**TEXT PASSAGE**

3 Metrics Every Blogger Should Be Tracking

Bloggers often ask me what metrics they should be tracking. Google Analytics and other tools provide an enormous amount of data. However, you can quickly get overwhelmed if you aren’t careful.

Google Analytics Inside a Browser - Photo courtesy of ©iStockphoto.com/gmutlu, Image #16132814

Photo courtesy of ©iStockphoto.com/gmutlu

In reaction, some bloggers overreact and get too focused on one metric. This is the other extreme.

For example, I recently heard a podcaster say that the only metric that matters is conversion. Certainly, I think conversion is important, particularly when it comes to landing pages. But I think it’s a little more complicated than this one metric.

I pay attention to three metrics:

  1. Traffic. This is usually expressed as monthly unique visitors or monthly pageviews. These metrics are the ones that are the most important to advertisers. Therefore, they are important to me.

    I focus on unique visitors when it comes to my overall blog but pageviews when I am analyzing individual posts. Both are important. They are just two different ways of assessing traffic.

    The one metric that doesn’t matter is hits. This simply refers to the number of “server requests” a browser makes to display a page. If someone lands on one of my blog posts, for example, each component of the post—images, external files, etc.—counts as a separate hit.

    A pageview, on the other hand, refers to a visitor viewing a specific page, regardless of the number of components (i.e., files or images) that make up that page. This is the metric that matters.

  2. Engagement. I use number of comments as a proxy for engagement. The more comments, the more people are engaging with a particular post. (Side note: there is usually a correlation between traffic and the number of comments.)

**TASK TO COMPLETE**
Pick up the blog post on metrics for bloggers after its last sentence and keep writing it. The records that come next have no connection to the blog post on metrics for bloggers.

Extracted records

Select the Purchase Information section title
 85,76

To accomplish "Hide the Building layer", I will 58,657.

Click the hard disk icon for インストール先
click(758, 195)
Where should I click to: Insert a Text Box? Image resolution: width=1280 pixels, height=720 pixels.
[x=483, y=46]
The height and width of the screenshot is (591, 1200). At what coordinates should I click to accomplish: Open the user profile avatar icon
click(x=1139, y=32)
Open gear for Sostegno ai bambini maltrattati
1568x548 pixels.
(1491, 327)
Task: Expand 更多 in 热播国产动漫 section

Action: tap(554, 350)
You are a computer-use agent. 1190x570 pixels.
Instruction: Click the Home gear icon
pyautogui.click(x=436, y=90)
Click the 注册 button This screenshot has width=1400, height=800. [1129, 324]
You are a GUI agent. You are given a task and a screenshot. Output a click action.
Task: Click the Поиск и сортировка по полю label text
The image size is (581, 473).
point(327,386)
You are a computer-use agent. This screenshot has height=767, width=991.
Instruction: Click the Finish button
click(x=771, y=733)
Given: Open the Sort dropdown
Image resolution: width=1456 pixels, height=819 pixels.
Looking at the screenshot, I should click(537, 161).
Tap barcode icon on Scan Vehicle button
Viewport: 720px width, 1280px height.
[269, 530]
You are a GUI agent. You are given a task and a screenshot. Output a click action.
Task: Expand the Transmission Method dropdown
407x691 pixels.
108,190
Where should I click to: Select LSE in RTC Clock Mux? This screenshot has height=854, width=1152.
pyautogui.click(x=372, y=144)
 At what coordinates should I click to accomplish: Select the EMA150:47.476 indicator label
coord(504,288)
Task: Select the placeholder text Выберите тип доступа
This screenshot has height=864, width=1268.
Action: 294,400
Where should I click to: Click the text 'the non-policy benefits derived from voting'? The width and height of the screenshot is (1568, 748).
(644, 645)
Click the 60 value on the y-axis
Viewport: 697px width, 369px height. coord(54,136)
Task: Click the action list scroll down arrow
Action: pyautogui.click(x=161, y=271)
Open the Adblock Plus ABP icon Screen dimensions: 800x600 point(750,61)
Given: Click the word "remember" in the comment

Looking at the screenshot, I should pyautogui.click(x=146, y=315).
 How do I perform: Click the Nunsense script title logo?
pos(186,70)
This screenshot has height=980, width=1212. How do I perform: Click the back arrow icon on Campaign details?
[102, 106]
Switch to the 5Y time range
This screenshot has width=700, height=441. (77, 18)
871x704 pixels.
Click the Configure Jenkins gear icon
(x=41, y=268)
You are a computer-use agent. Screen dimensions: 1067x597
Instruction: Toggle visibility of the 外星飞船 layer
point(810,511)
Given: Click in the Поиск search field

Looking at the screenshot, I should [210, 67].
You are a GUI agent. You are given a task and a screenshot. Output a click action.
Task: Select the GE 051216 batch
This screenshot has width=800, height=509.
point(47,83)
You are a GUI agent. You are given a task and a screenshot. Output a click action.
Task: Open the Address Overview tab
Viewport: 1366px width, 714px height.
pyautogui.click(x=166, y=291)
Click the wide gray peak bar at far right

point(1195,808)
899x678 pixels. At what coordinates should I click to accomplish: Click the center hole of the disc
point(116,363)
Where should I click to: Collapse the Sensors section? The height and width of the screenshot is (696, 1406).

**REPLY TO THE TASK**
    If your readers don’t find your content compelling, they usually won’t bother commenting. Instead, they bounce off the post and move on to something else.

    Comments are important because they indicate whether or not your content is resonating with your readers. They are also important because they provide “social proof,” particularly if you display your comment counts prominently on the blog post. (I do this next to the post title.)

    In other words, if your readers see a lot of comments, they think the post is important—or at least popular. Readers use it as a filter to decide whether or not something is worth reading. (This is also why I recommend not displaying your comment counts if they are low. They can actually discourage people from reading further.)

  3. Shares. I specifically track the number of times a post is shared on Twitter and Facebook. I also display these next to the title. Part of the reason is to encourage more sharing; the other part is to provide additional social proof.

    Again, people assume that a post must be important if people are taking the time to share it with their networks. But, like engagement, this also can work against you if the numbers are low.

    In a sense, shares are the most important metric for me. I want to create content that people not only read but feel compelled to share. Twitter and Facebook are important to me. LinkedIn, Google+, or Pinterest might also be important, depending on your audience.

Metrics can distract you if you let them. There is no end to the data. That’s why I recommend focusing on these three. You can do a deep dive into the other metrics on occasion, but these are the three I monitor daily to see how my blog is doing.

Question: Where do you need the most work? Traffic, engagement, or shares? You can leave a comment by clicking here.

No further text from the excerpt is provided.